Debut author Bassett offers a sci-fi/fantasy novel about time travel, rare coins and life in the country.
On his 15th birthday, Charles finds himself unexpectedly ushered into a strange, exclusive world. His beloved grandparents tell him he is one in a long line of family members with a peculiar gift for time travel. As grandfather Carson helpfully explains, “We are considered an elite type of coin collector and time traveler called a Sojourner. We are not typical coin collectors in that we belong to a secret society.” What follows are Charles’ adventures as he learns the ways of the Sojourners while maintaining the outward appearance of an average boy in the country. He is, after all, spending the summer with his grandparents and has ample time for home cooking, lake swimming and falling in love with a local girl.

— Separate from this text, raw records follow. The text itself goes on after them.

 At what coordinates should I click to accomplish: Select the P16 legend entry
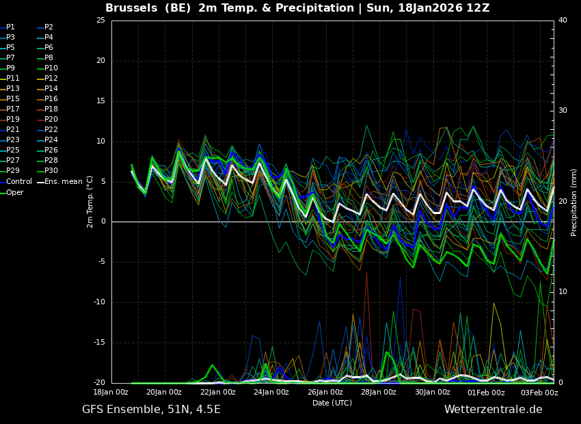[x=51, y=99]
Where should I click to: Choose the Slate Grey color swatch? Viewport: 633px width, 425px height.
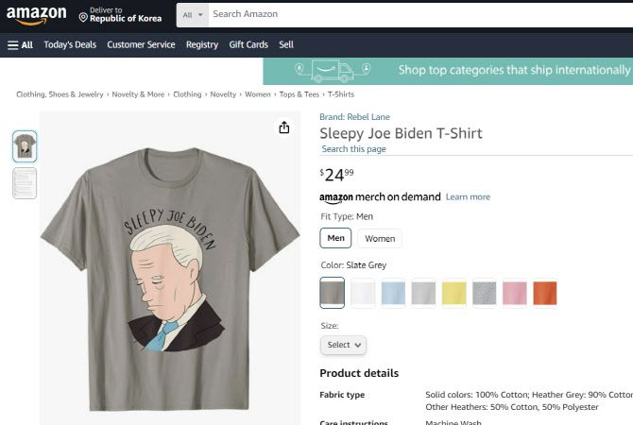point(333,293)

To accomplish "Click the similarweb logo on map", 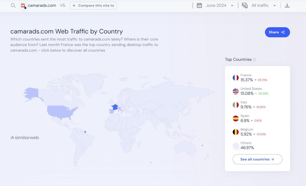I will pyautogui.click(x=24, y=138).
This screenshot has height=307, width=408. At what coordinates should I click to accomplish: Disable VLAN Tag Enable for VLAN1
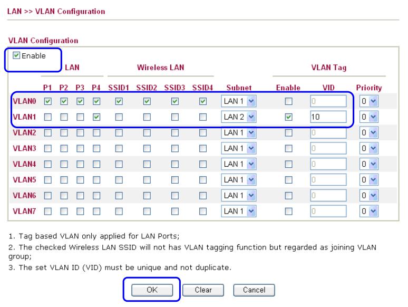point(287,117)
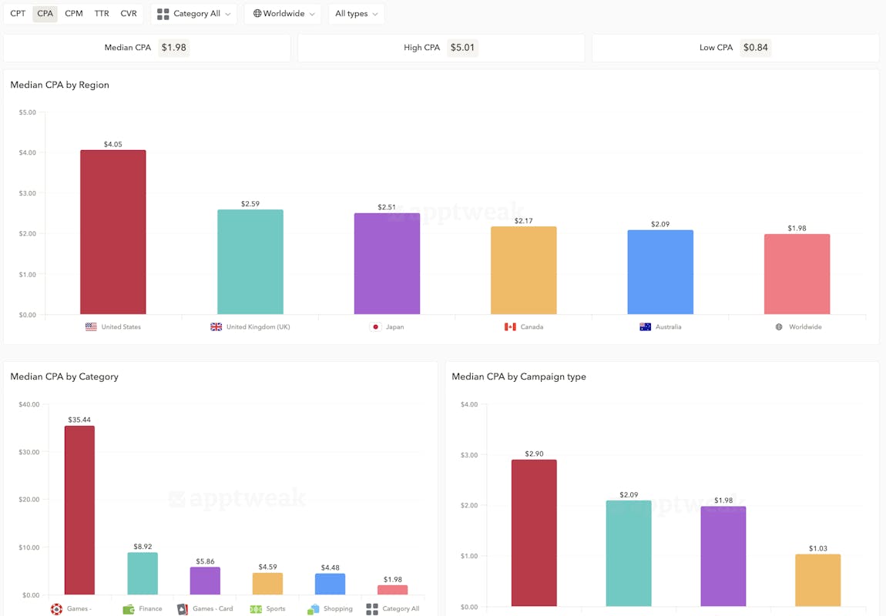The height and width of the screenshot is (616, 886).
Task: Click the Shopping category icon
Action: coord(314,609)
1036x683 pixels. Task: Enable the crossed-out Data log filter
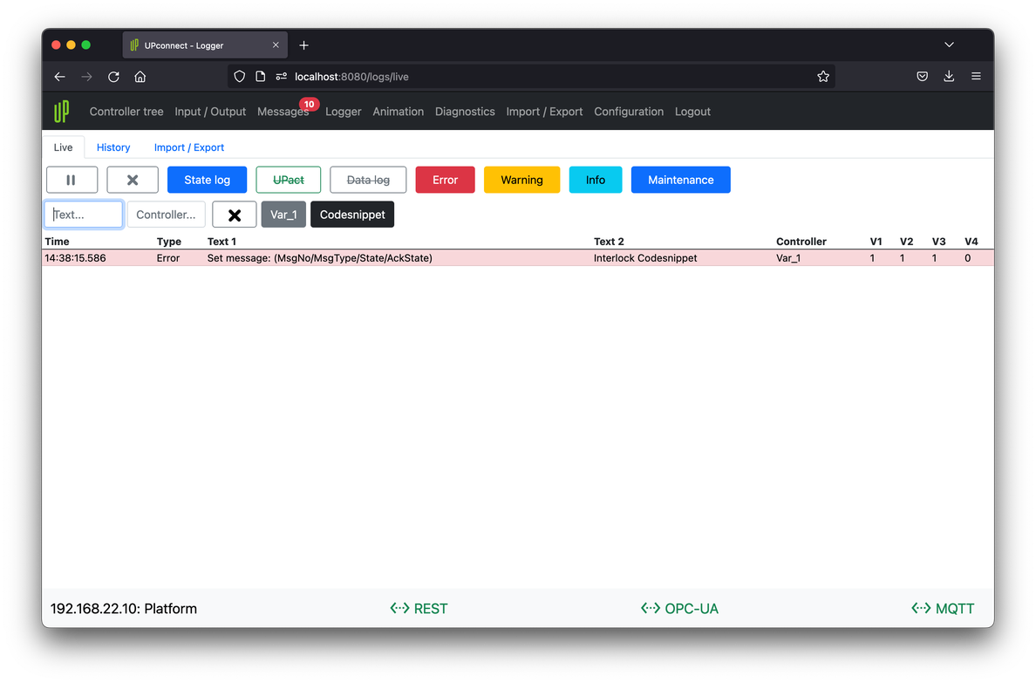click(x=368, y=180)
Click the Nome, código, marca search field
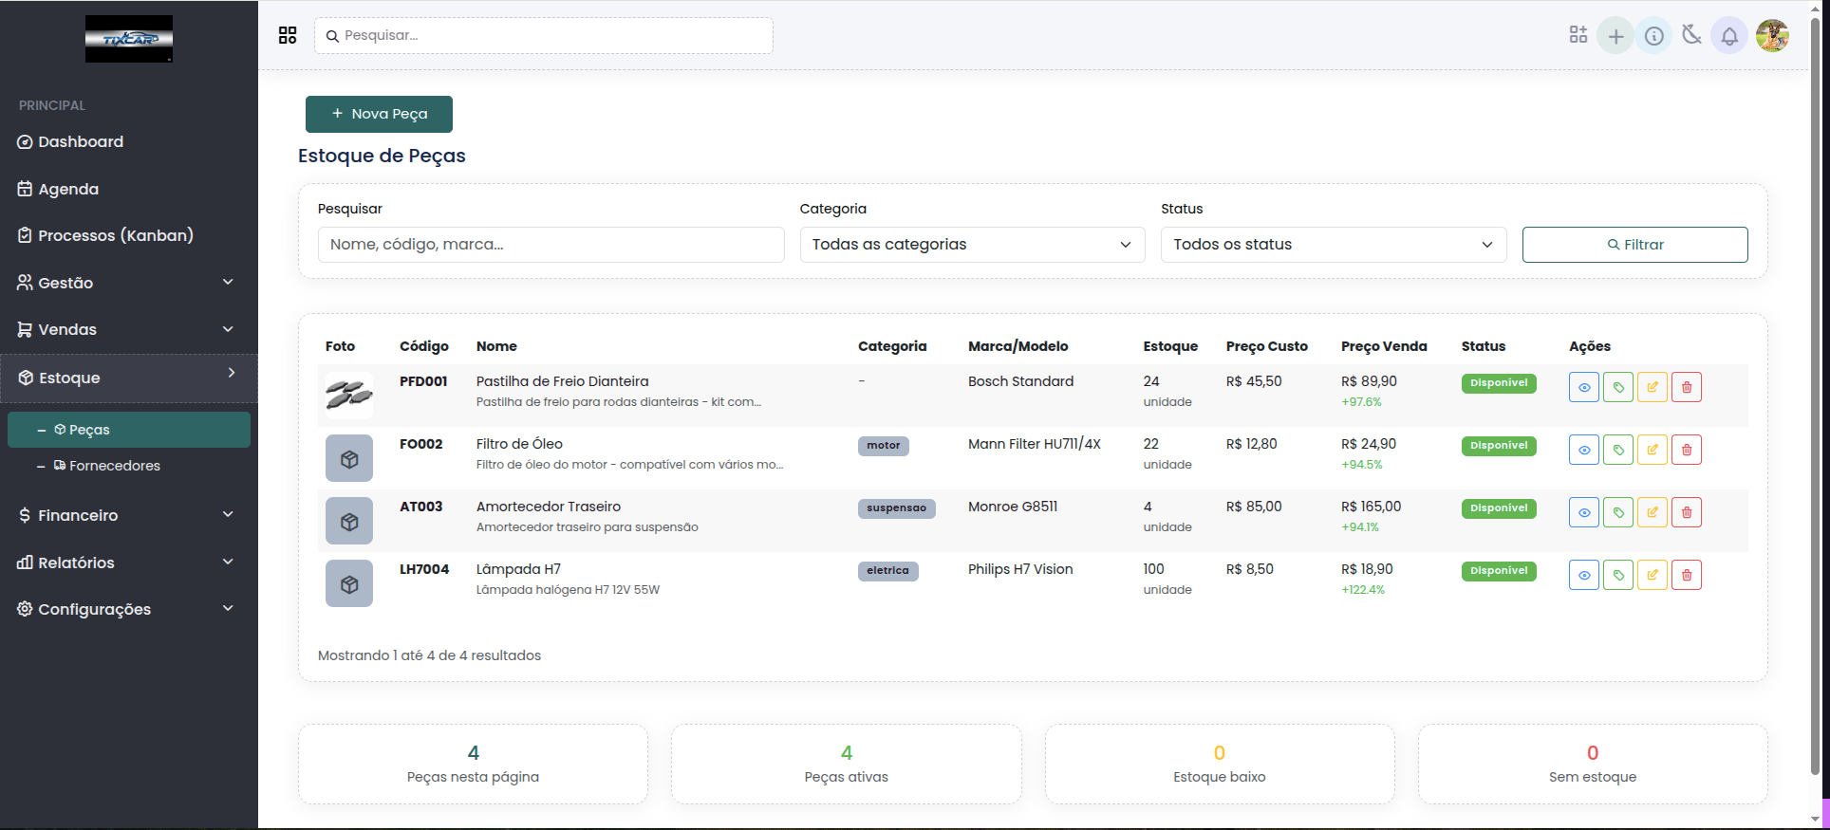Image resolution: width=1830 pixels, height=830 pixels. pyautogui.click(x=551, y=245)
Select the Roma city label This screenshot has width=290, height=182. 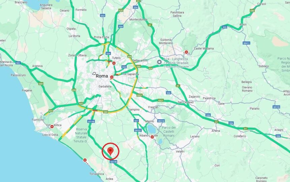102,76
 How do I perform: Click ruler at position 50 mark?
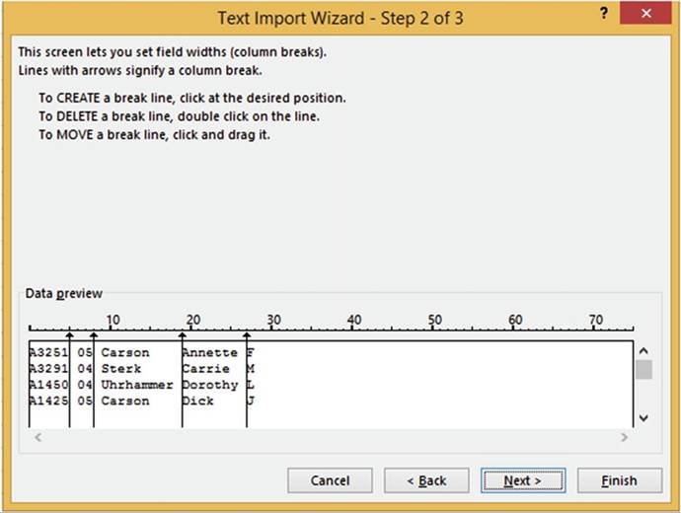(432, 330)
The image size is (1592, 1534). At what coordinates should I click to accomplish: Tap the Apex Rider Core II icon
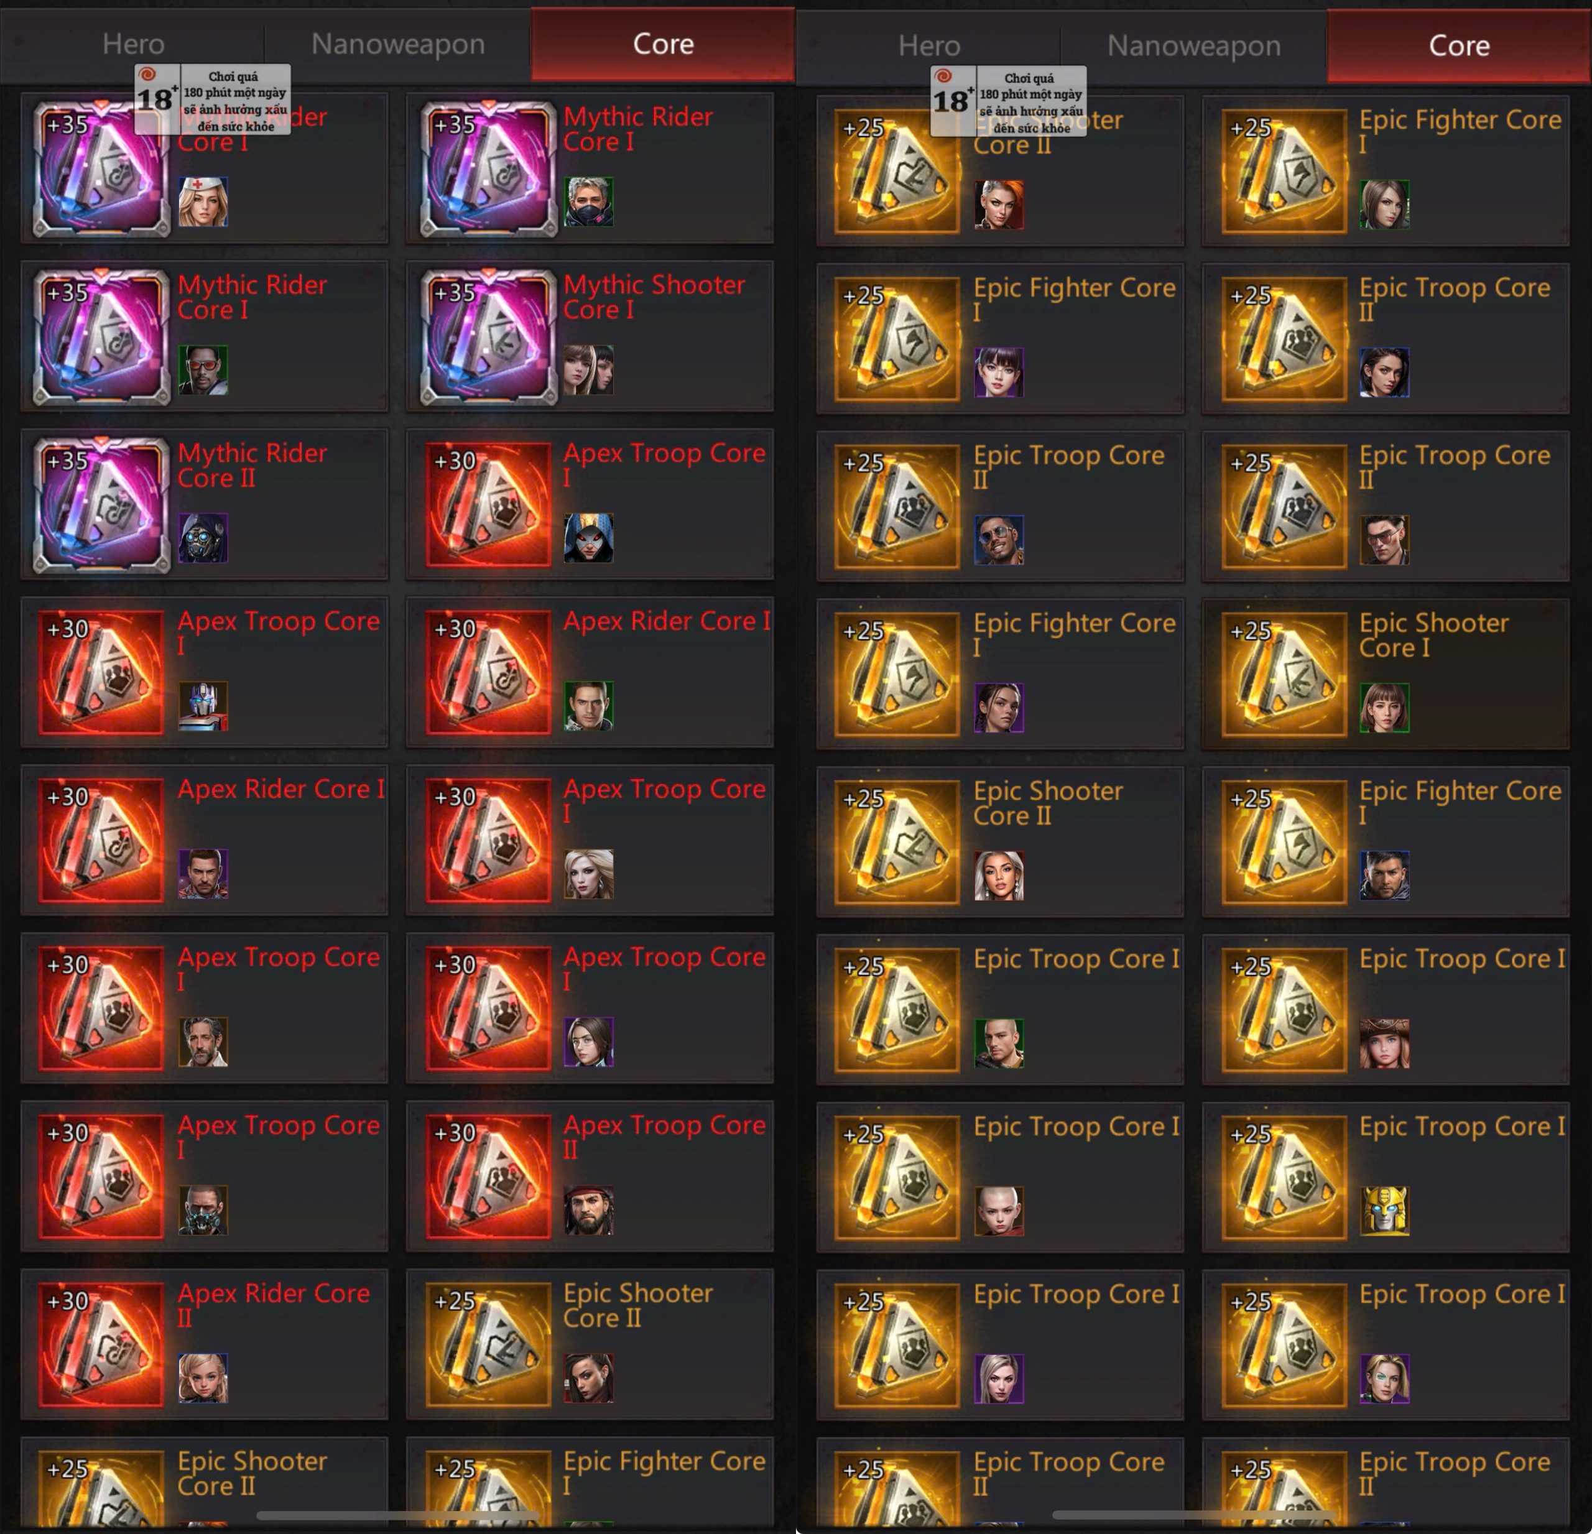(x=102, y=1345)
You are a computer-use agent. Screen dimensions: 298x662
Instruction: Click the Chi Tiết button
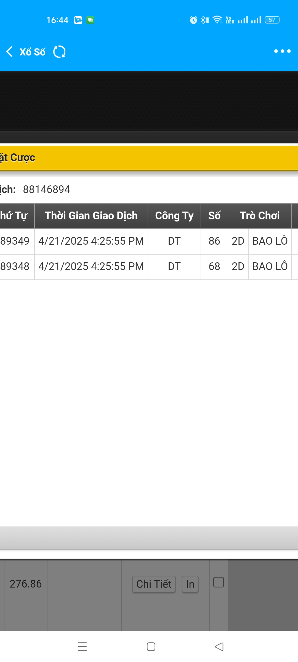click(x=154, y=584)
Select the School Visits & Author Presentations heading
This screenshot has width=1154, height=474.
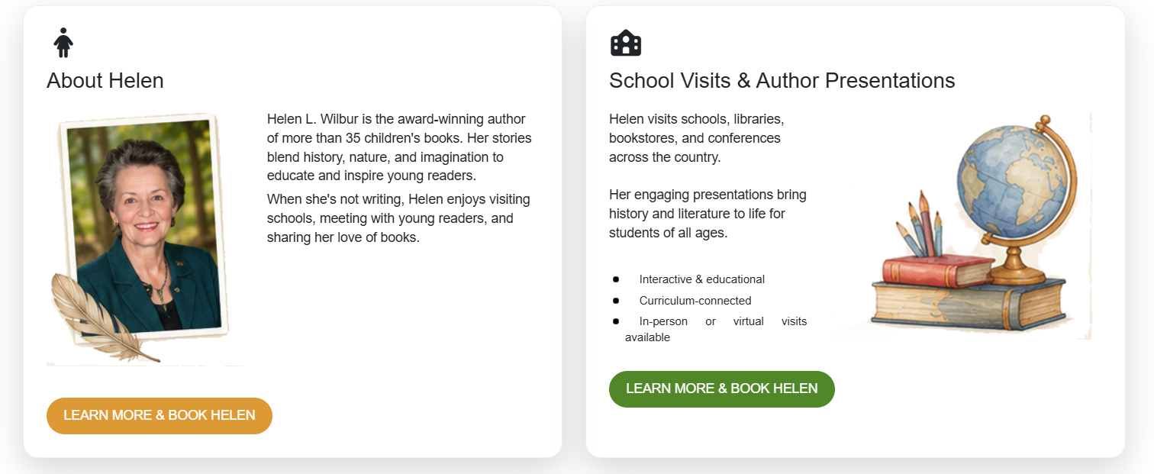point(782,81)
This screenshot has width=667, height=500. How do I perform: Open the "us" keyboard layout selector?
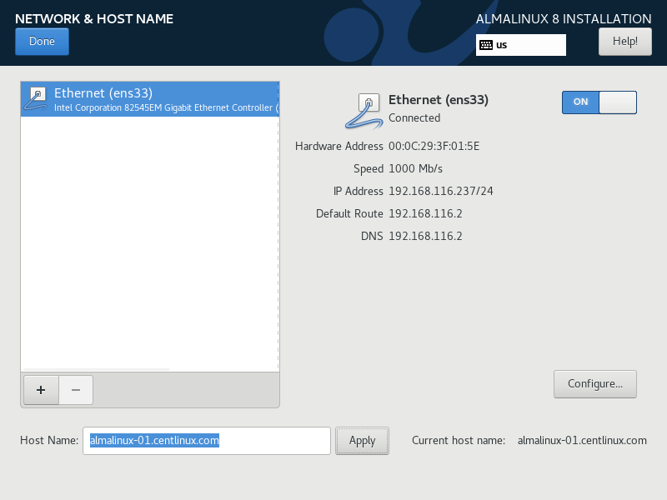click(521, 44)
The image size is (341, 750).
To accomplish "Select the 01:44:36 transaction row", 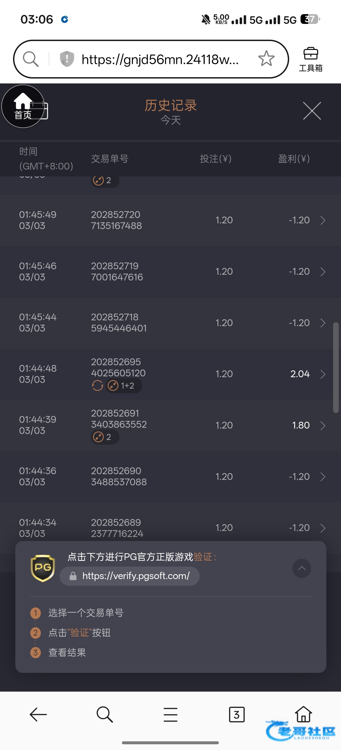I will (x=171, y=477).
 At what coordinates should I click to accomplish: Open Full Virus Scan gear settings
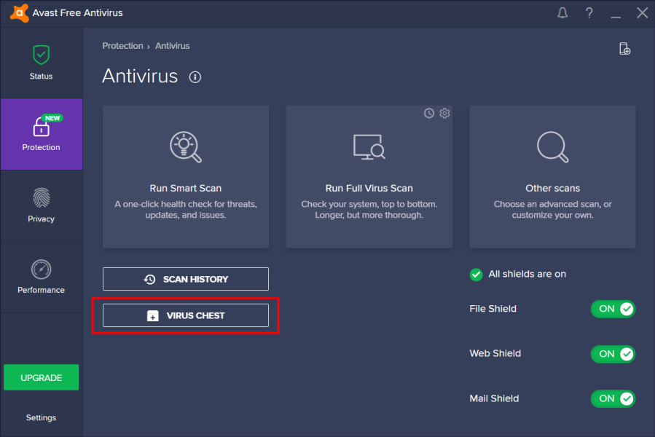pyautogui.click(x=444, y=113)
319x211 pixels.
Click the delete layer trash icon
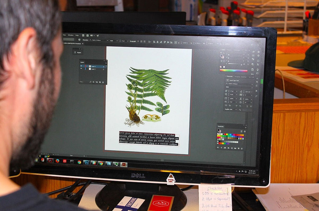(x=103, y=82)
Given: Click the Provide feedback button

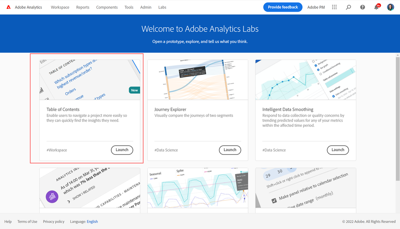Looking at the screenshot, I should point(283,7).
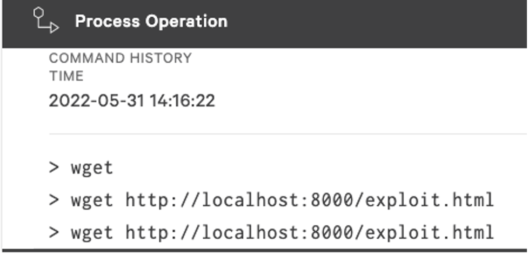
Task: Select the Process Operation panel title
Action: (x=151, y=21)
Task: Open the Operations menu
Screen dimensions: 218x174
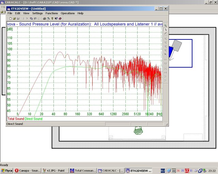Action: [68, 13]
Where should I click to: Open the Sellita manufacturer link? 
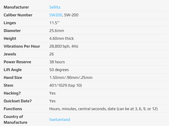pos(55,7)

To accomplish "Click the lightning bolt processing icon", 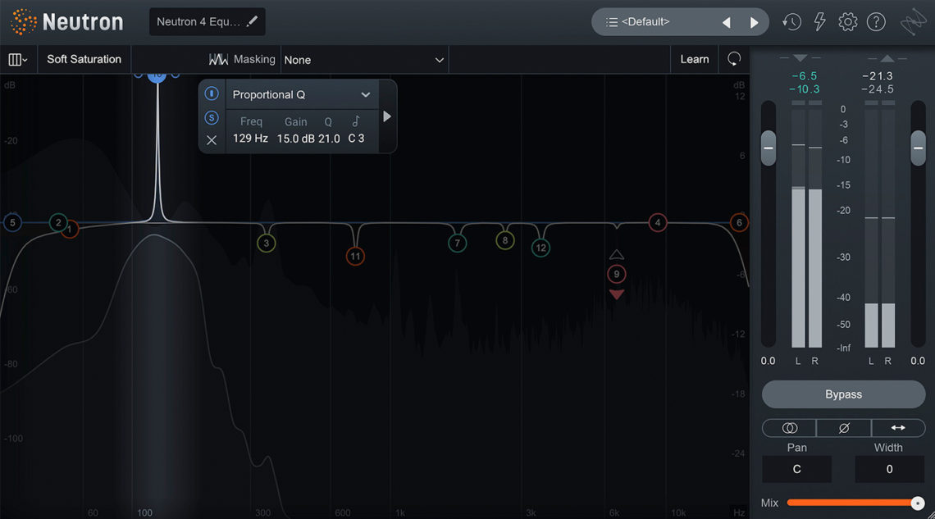I will coord(819,21).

The story is a lengthy adventure that seesaws back and forth between the average and the wildly strange; days of peach tea drinking follow fantastical environments that involve everything from complex, otherworld politics (including a post of prime minister that Charles finds of great interest) to a talking bird (who becomes fast friends with a talking frog). Without giving way to fantasy clichés, the book succeeds in creating a place that is unlike those found in other stories featuring time travel and talking creatures. But it’s not terribly economical. Long periods of exposition will tend to lose readers rather than engage them, particularly where great attention is paid to items of little significance, as when describing mail delivery through the passage Sojourners use for their magical travel: The envelope “was sealed with an ornate purple wax seal on the same side. Charles bent down and peered at it closer. It was actually a bundle of envelopes tied together with a deep purple ribbon.” Elsewhere, the earnest dialogue states the obvious: “Charles said enthusiastically, ‘Great! It looks like we will be going on another adventure soon.’ ”
Imaginative in its construction of a fantastical world, but the story proceeds at a sluggish, less-than-fantastical pace.